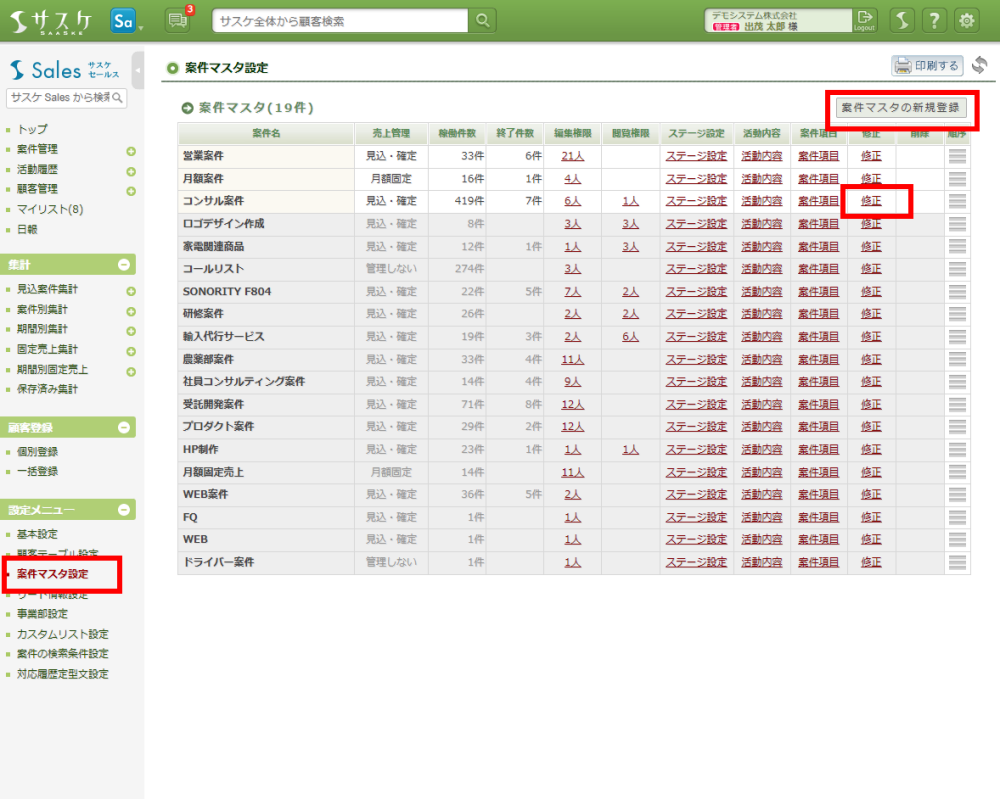Go to 日報 in the sidebar
The image size is (1000, 799).
pyautogui.click(x=27, y=229)
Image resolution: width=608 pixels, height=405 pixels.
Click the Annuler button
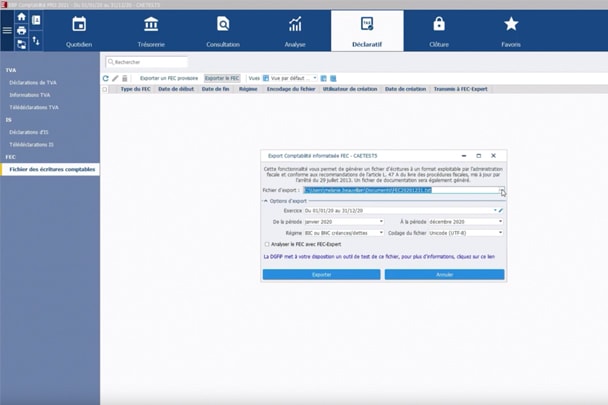[x=444, y=274]
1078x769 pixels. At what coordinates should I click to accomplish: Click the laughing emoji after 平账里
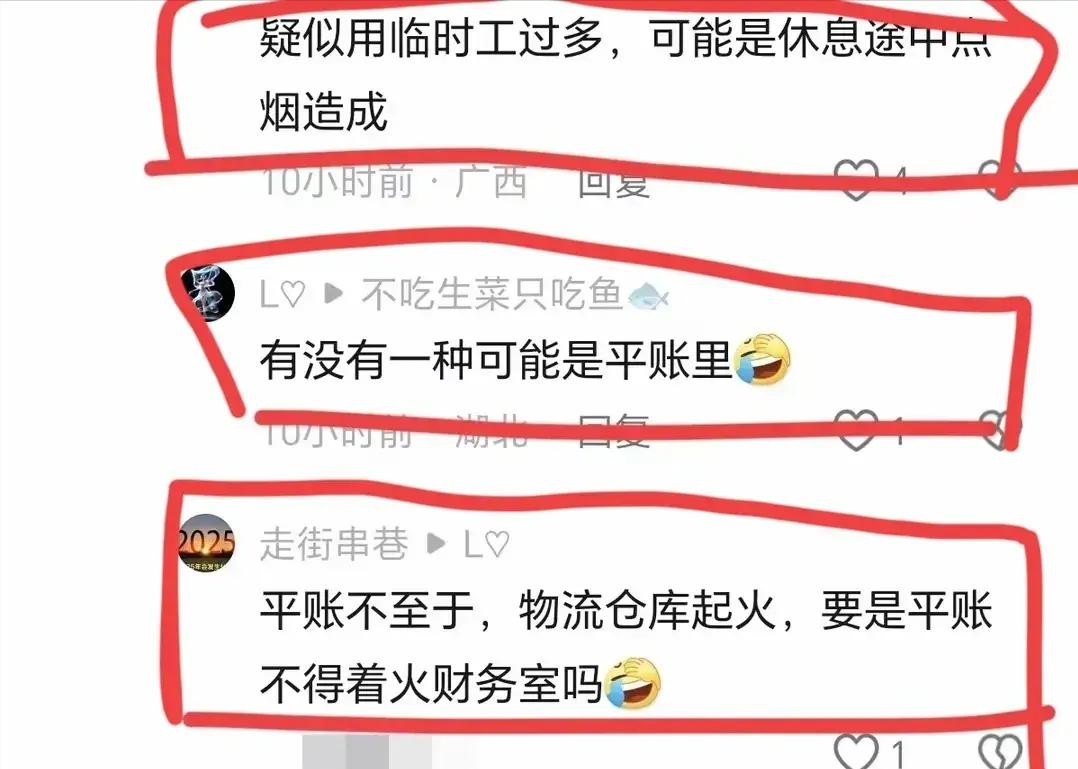click(762, 359)
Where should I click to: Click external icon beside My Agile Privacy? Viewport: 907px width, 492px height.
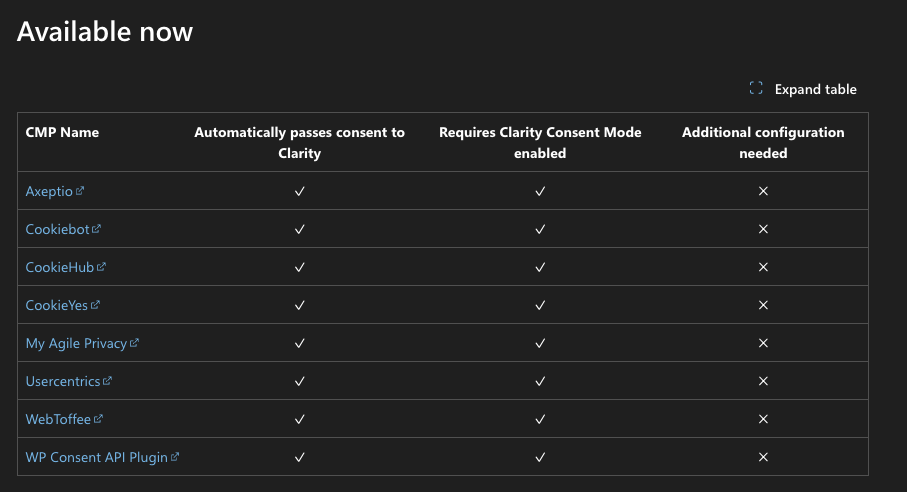click(135, 342)
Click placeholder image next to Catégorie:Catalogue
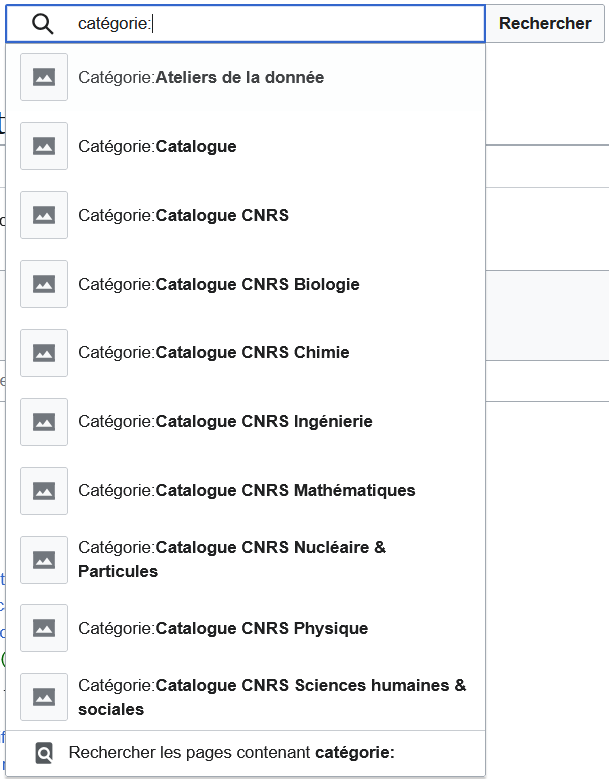609x779 pixels. click(44, 146)
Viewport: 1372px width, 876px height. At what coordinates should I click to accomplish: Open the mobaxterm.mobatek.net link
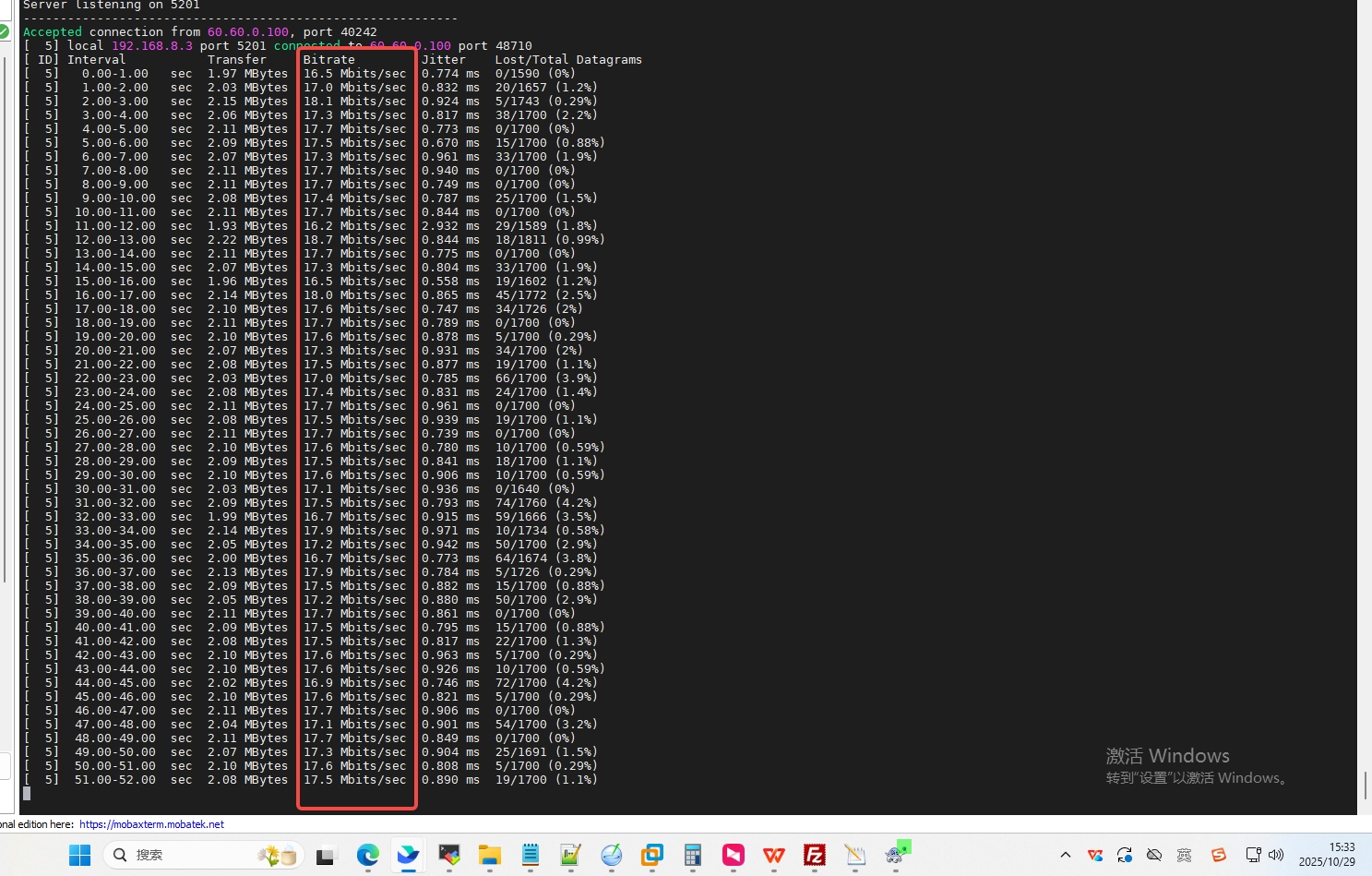151,824
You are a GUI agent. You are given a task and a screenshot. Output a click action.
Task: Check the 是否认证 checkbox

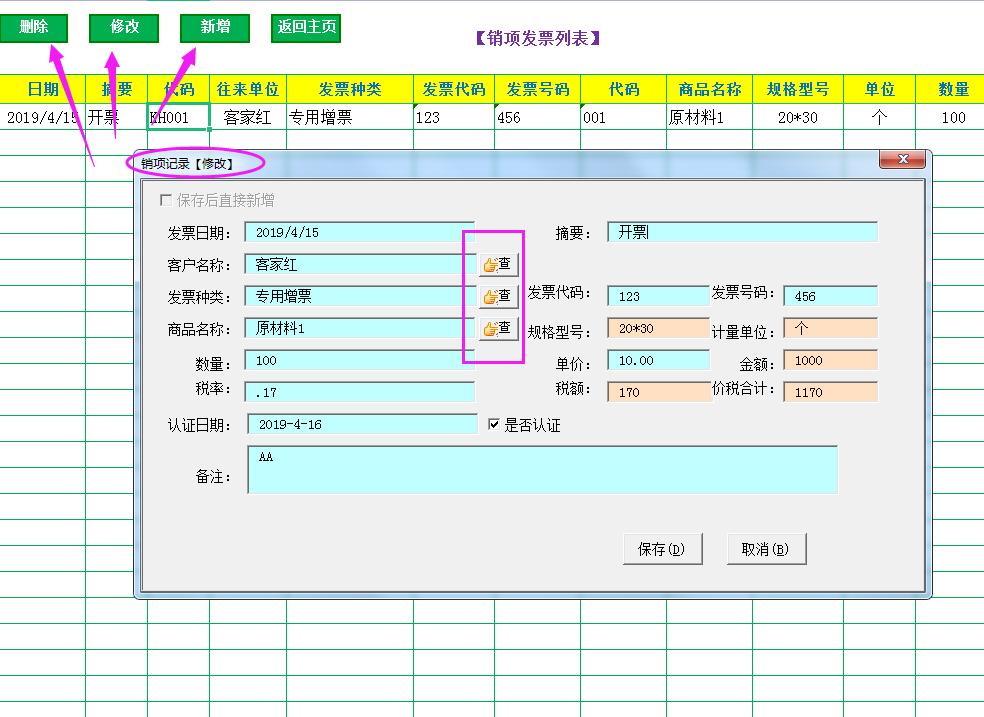[492, 423]
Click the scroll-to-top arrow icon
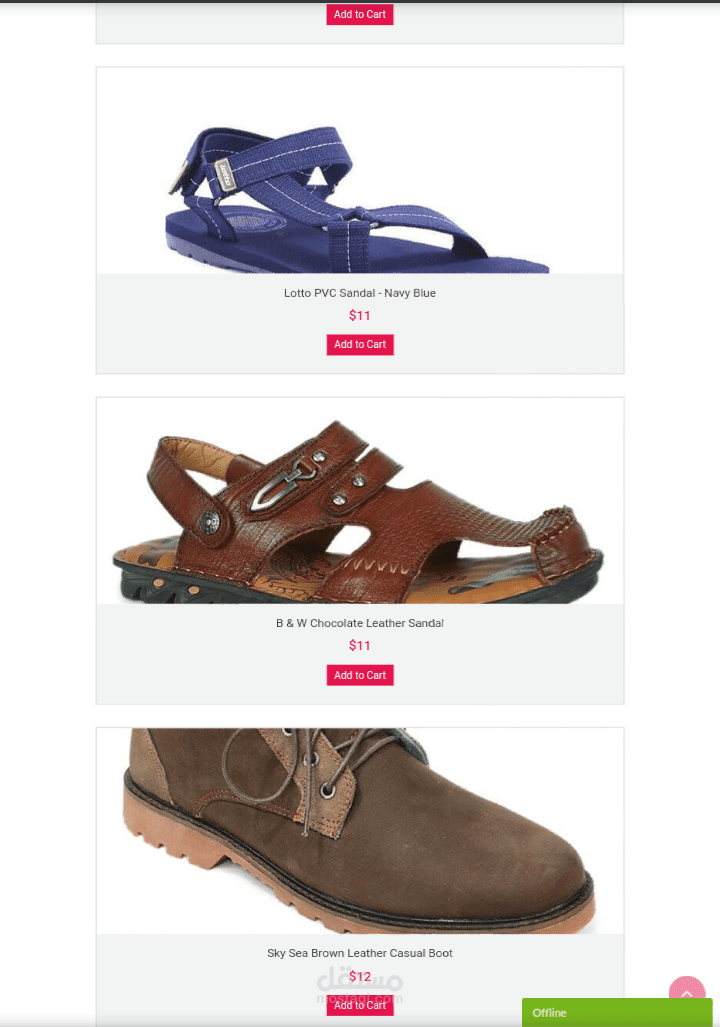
····················
- [Set task]:
Rewrite all the records above as a Markdown table with the columns No. and Text, putting each line in its own numbered row. Skip blank lines and leave the pictures out of the answer.

- [Finished task]:
| No. | Text |
|---|---|
| 1 | Go to 日報 in the sidebar |
| 2 | The image size is (1000, 799). |
| 3 | pyautogui.click(x=27, y=229) |
| 4 | Image resolution: width=608 pixels, height=405 pixels. |
| 5 | Click the Annuler button |
| 6 | [x=444, y=274] |
| 7 | 1078x769 pixels. At what coordinates should I click to accomplish: Click the laughing emoji after 平账里 |
| 8 | click(762, 359) |
| 9 | Where should I click to: Click external icon beside My Agile Privacy? Viewport: 907px width, 492px height. |
| 10 | click(135, 342) |
| 11 | Click placeholder image next to Catégorie:Catalogue |
| 12 | 609x779 pixels. click(44, 146) |
| 13 | Viewport: 1372px width, 876px height. At what coordinates should I click to accomplish: Open the mobaxterm.mobatek.net link |
| 14 | 151,824 |
| 15 | You are a GUI agent. You are given a task and a screenshot. Output a click action. |
| 16 | Task: Check the 是否认证 checkbox |
| 17 | [492, 423] |
| 18 | Click the scroll-to-top arrow icon |